*TASK TO CARRY OUT:* Would you retype exactly the lines from the one containing "Instruction: Click the Archive" through the last line of the records below, and nothing else?

(Pixel coordinate grounding data)
____________________
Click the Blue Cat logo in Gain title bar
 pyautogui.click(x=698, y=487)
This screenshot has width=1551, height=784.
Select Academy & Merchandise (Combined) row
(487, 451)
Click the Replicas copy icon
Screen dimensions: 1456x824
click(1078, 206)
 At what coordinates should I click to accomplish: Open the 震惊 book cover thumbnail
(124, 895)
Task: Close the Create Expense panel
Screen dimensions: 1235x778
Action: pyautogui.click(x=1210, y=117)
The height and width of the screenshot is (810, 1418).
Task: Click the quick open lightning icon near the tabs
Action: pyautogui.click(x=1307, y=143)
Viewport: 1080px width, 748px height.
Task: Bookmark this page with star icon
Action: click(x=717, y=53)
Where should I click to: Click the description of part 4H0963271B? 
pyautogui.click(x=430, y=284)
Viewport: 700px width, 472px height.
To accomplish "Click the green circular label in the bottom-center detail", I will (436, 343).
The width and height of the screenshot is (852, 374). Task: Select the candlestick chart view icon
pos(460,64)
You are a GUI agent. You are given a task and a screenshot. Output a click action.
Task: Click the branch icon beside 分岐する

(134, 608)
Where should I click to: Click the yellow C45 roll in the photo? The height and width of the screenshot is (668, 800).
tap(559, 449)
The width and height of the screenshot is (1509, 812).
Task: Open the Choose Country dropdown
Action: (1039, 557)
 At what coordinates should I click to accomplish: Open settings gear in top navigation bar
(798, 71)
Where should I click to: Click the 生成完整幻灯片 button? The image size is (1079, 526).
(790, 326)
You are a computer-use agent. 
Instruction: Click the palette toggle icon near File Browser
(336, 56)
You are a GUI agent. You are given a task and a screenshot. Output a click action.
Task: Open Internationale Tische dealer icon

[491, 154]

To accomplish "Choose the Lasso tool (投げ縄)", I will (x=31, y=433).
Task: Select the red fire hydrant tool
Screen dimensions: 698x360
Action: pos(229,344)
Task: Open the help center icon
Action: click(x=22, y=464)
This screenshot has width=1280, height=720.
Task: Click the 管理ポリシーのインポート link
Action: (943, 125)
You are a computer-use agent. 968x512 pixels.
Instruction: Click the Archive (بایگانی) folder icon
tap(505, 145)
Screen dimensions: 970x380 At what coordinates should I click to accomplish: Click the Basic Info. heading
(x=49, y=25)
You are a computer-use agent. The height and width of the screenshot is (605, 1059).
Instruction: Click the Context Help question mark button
____________________
*REPLY TO THE EXERCISE:*
Instruction: Click the Archive (بایگانی) folder icon
tap(505, 145)
Screen dimensions: 970x380 At what coordinates should I click to accomplish: Click the Basic Info. heading
(x=49, y=25)
You are a computer-use agent. The height and width of the screenshot is (605, 1059).
Instruction: Click the Context Help question mark button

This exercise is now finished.